3. Gautier et Baudelaire
Baudelaire a inscrit le nom de Gautier à la première page des Fleurs du mal. Se reconnaissait-il en lui ? Et quelle fut la mesure ou quelles furent les limites de sa sincérité ? L'article qu'il lui consacra suggère cette mesure et dessine ces limites. Mais on trouve un goût baudelairien à tel poème de Gautier intitulé « Débauche ». Il y a dans la « Symphonie en blanc majeur » de ces variations sur le thème des correspondances que le xviiie siècle avait transmis au romantisme et que le romantisme transmettra au symbolisme.
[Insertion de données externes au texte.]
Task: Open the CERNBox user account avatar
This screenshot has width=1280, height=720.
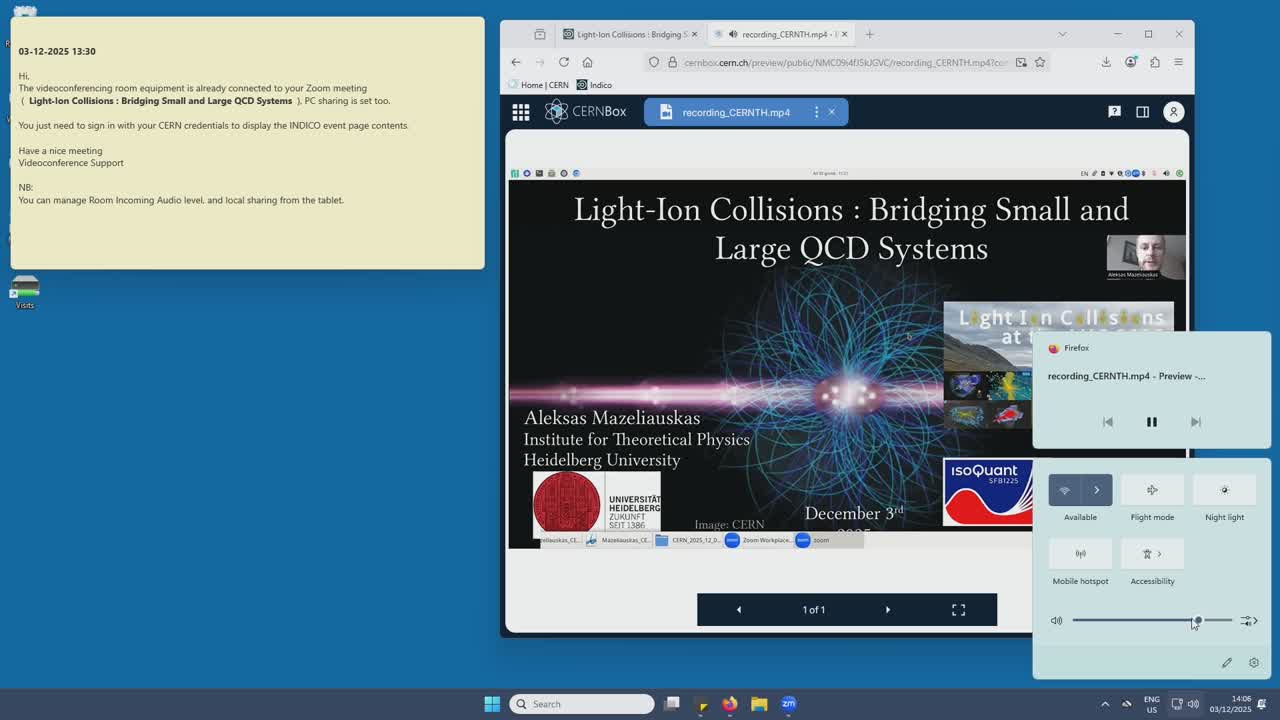Action: (x=1173, y=112)
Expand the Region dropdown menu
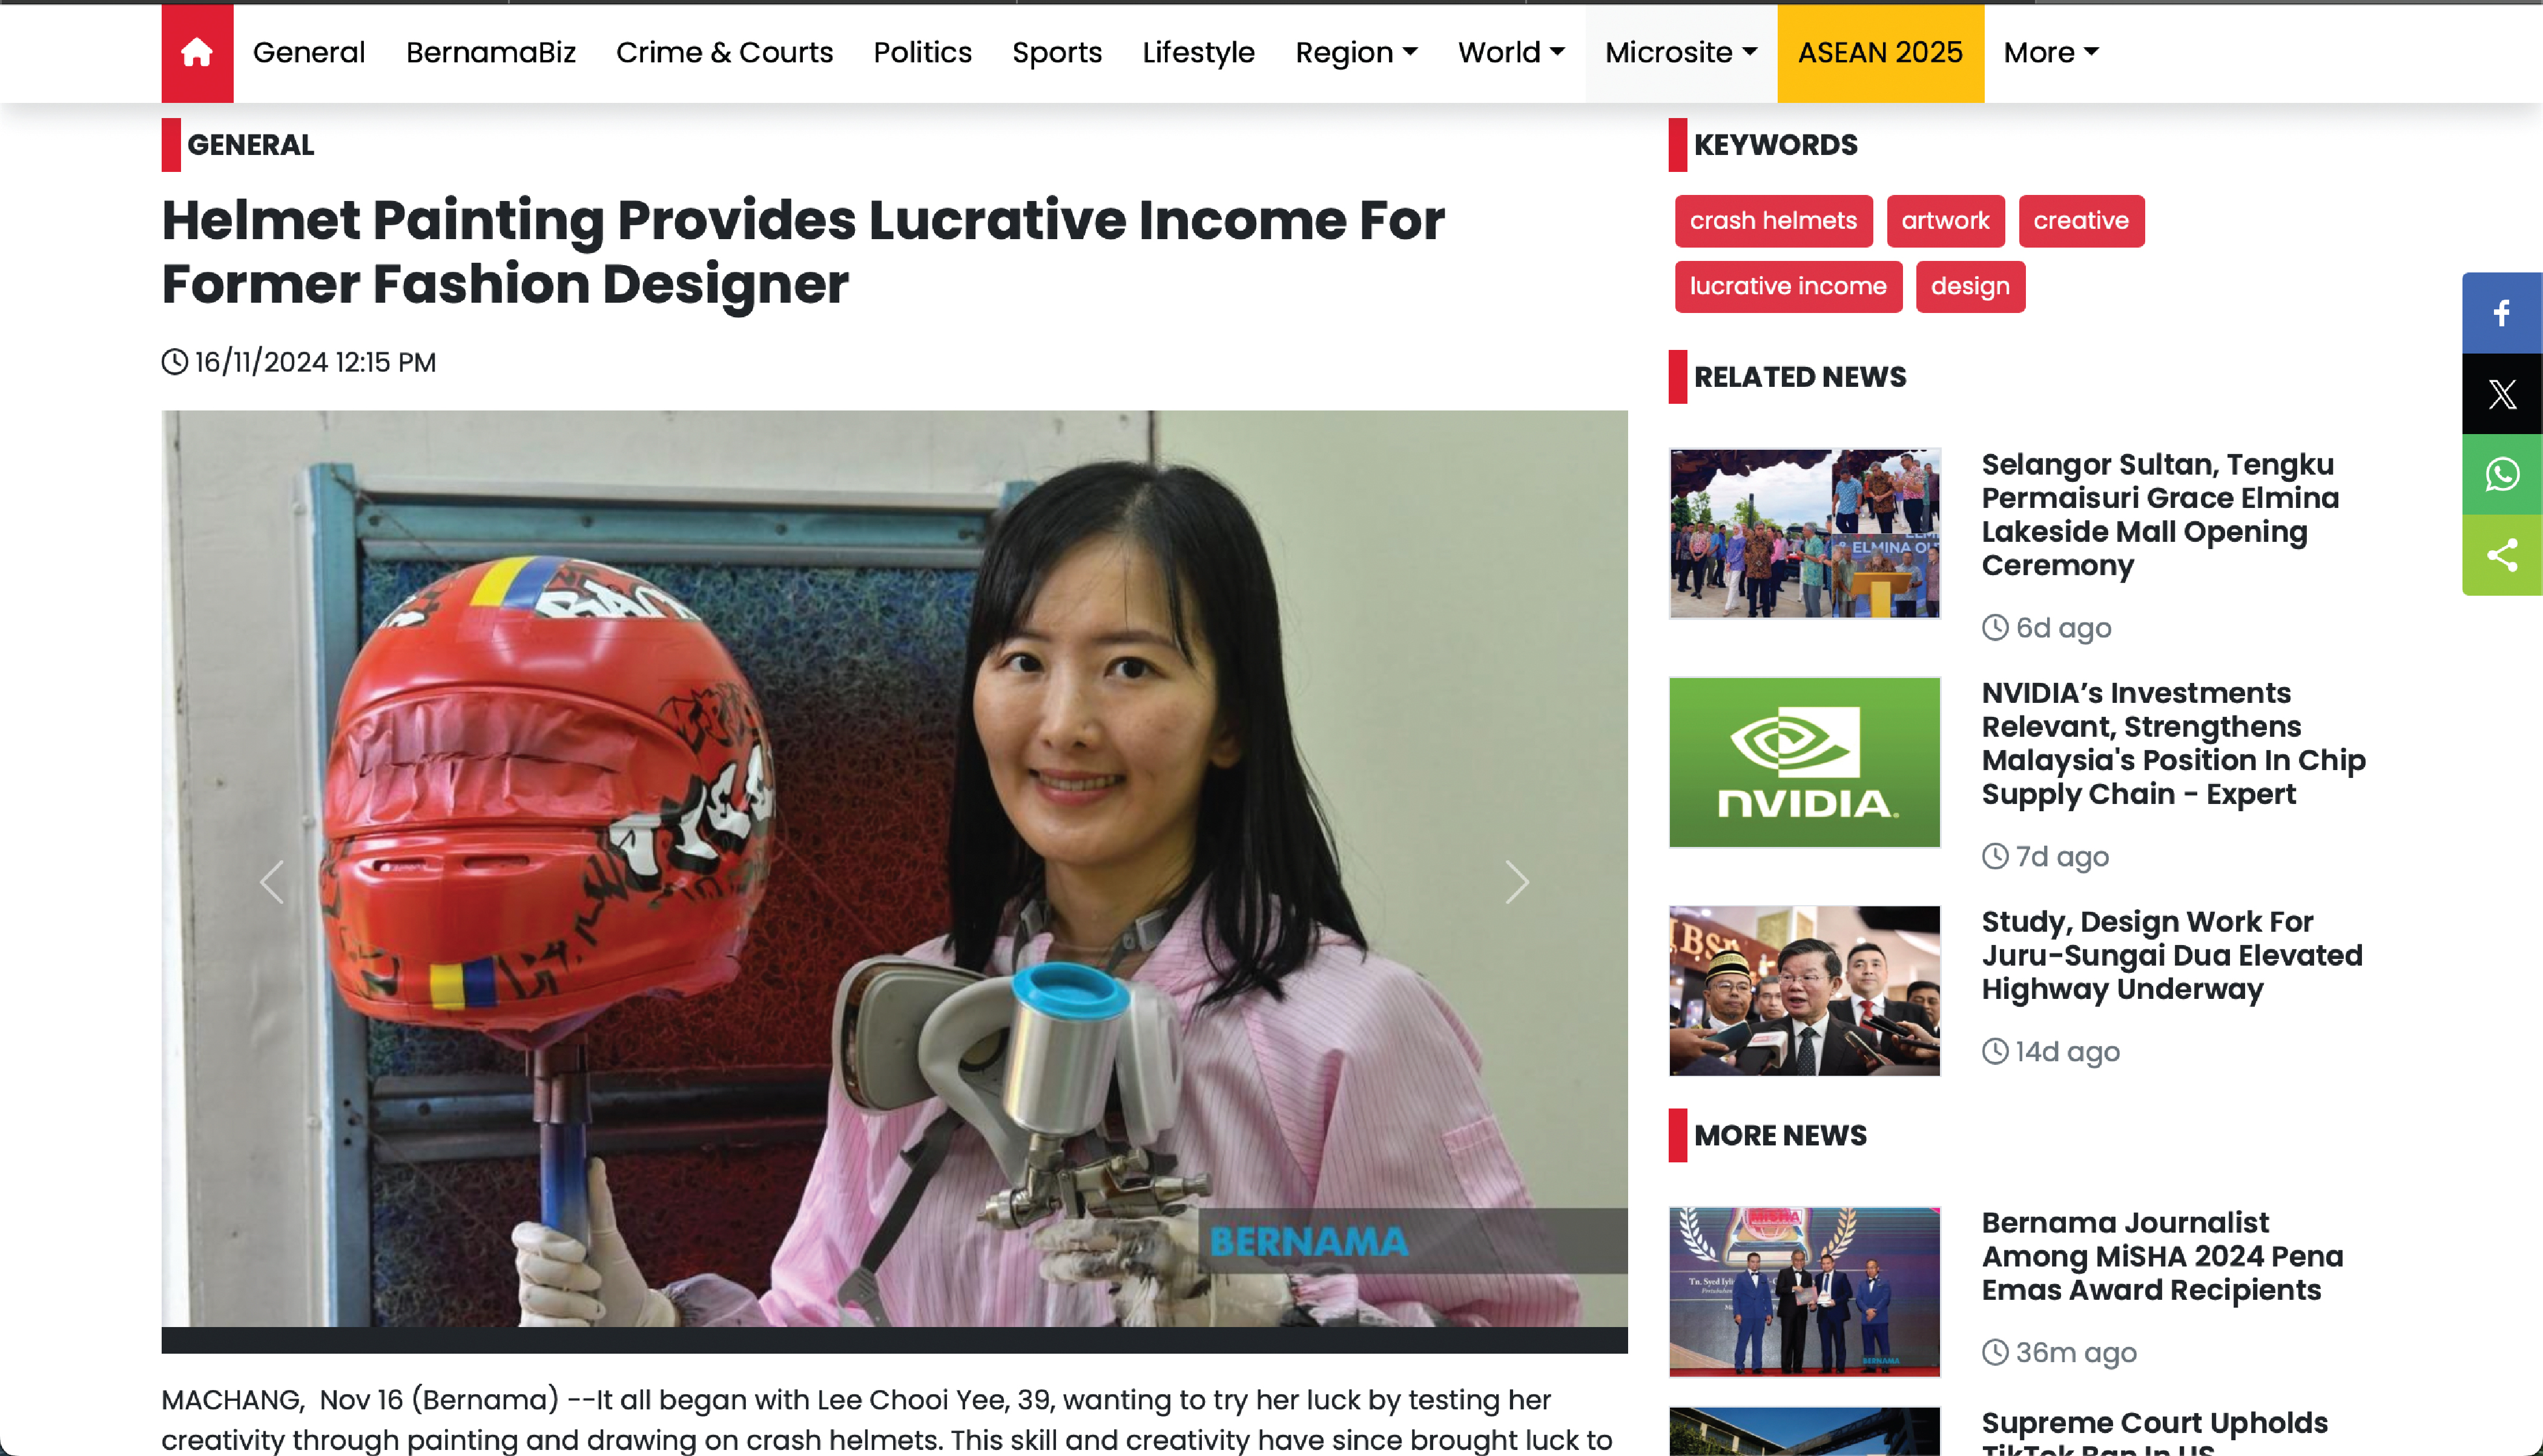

Dans un poème intitulé « Cariatides », il y a ce même type de transpositions d'art – autre effet de correspondances – que dans « Les Phares ». Surtout, ces autres correspondances, celles qui vont au-delà des sens et des techniques, qui entrent dans les intimes rapports du monde extérieur et du monde intérieur, Baudelaire les a senties, assurément, par lui-même ; mais Gautier avait trouvé des mots où résonne le même dialogue de l'homme et de l'âme :
Devers Paris, un soir, dans la campagne,
J'allais suivant l'ornière du chemin,
Seul avec moi, n'ayant d'autre compagne
Que ma douleur qui me donnait la main.
Allégorie encore, personnification de l'invisible en figures de peinture décorative ; pourtant un halo enveloppe cette poétique menacée par la rhétorique. L'hallucinatoire et l'onirique créent une perspective en faux jour. Comme dans « Le Bateau ivre » d'Arthur Rimbaud qui, lui aussi, vient pour une part de Gautier.
Ces résonances, qui se prolongent dans l'époque fin de siècle, assurent à ce poète, qui certains jours aspirait au néant, une postérité qui, parfois, le méconnaîtra.